For married men, who have been terrorized and trained over many years, it’s tantamount to little more than emotional blackmail. This is the day when your wife expects you to appreciate her via a rota of annual restaurant/hotel trips, frustratingly acquiring a collection of sexy underwear which, although it is now the right size, your wife seldom has the energy, or motivation to wear.

After ten years of marriage, we finally called a halt on celebrating Valentines three years ago.

“Where will we go for dinner?” I asked, testily.

“I don’t mind,” he said, meaning of course, “I don’t care.” Knowing enough not to say “let’s stay in this year”, (took me five years of hard-core tutting to train him out of that plea) he finally booked a restaurant (I gave him a list – with phone numbers) where I made him sit with a single red rose in a small cheap vase between us, nodding in mournful solidarity with the other men sitting in silent couples longing to be in the pub. We endured the purgatory of an average meal, talking about the same mundane parenting, domestic subjects that we would have talked about at home, except without the blessed interruption of television to keep us distracted. After dessert he looked at me and said, tentatively, “What would you like to do now?”

“I would like to go to a disco,” I said, “and dance salsa ‘til dawn, then walk home along the river and watch the sunrise.”

He looked gratifyingly horrified until I added, “What do I look like I want to do? I want to go home, put on a tracksuit and watch the last of that Curb Your Enthusiam box set ‘til we fall asleep.

“Will we pop into the Village Inn for a quick one on the way home?” he said hopefully. And there were all our friends making the most of their babysitters having put each other through the same ordeal.

When we got home I said, “Lets never do that again,” and, I swear, I think that was the most romantic thing I think I had ever said to him.

I am lucky insofar as my husband is a great gift chooser and giver. But while I enjoy and love every piece – it is the memories of the times that they represent more than the jewelery itself that I am attached to. His face when our son was born, his stoicism and strength at my brother’s funeral – the mystery of how our feelings of love have changed, and yet through celebrating births and enduring grief, something has held us together. That thing is romantic love, but it is stronger, and grittier and more visceral than merely sitting in a restaurant, or flying to Paris for the weekend, or picking out underwear from a catalogue.

Like all women, I wish I was told I was pretty more often, or bought more cups of tea in bed, or told I was loved every hour of every day and endlessly thanked for the work I do for our family.

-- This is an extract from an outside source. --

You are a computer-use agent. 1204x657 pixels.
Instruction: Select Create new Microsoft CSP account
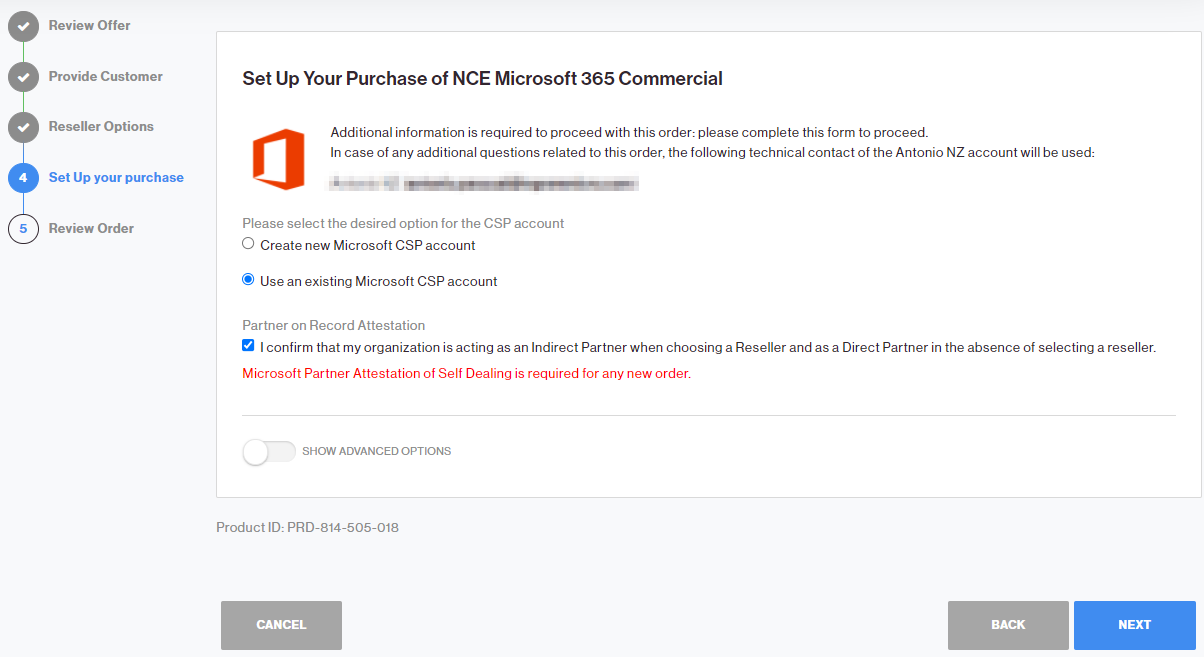click(248, 244)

But underneath the nagging, needy insecurity of being a female in a world where romantic desire is depicted as the be-all-and-end-all over the duller and more everyday realities of love such as trust and loyalty and respect, I believe that

romance, real romance, is so much more complex and beautiful and mysterious than the ridiculous and commercialized hype we have turned it into. It’s in the everyday, often so well hidden that you have search to find it. An unexpected “I love you” that you are too often busy to hear. That sneaky and inappropriately timed offer of sex when you bending over the vegetables in your gardening gloves. It’s noticing how beautiful your husband’s eyes are when he takes off his glasses, and allowing yourself to revel in that moment of desire instead of nagging him about going for laser eye surgery. While open expressions of desire and love are great, for some of us romance is much more subtle thing. Of course, perfect love is when love and romance merge together.

On Liveline this week there was the ultimate Valentines success story when an older man, Don Mahon told the touching story about how, on the day of his wife’s funeral in 1998, he received a Valentines card that she had posted to him 18 months beforehand.

Proving that romance is not something you can force any more than you can force a good red rose. It’s nature and fate colliding. It’s the mysterious shadow of love, and sometimes it works better when it is left where it is and not dragged into the limelight.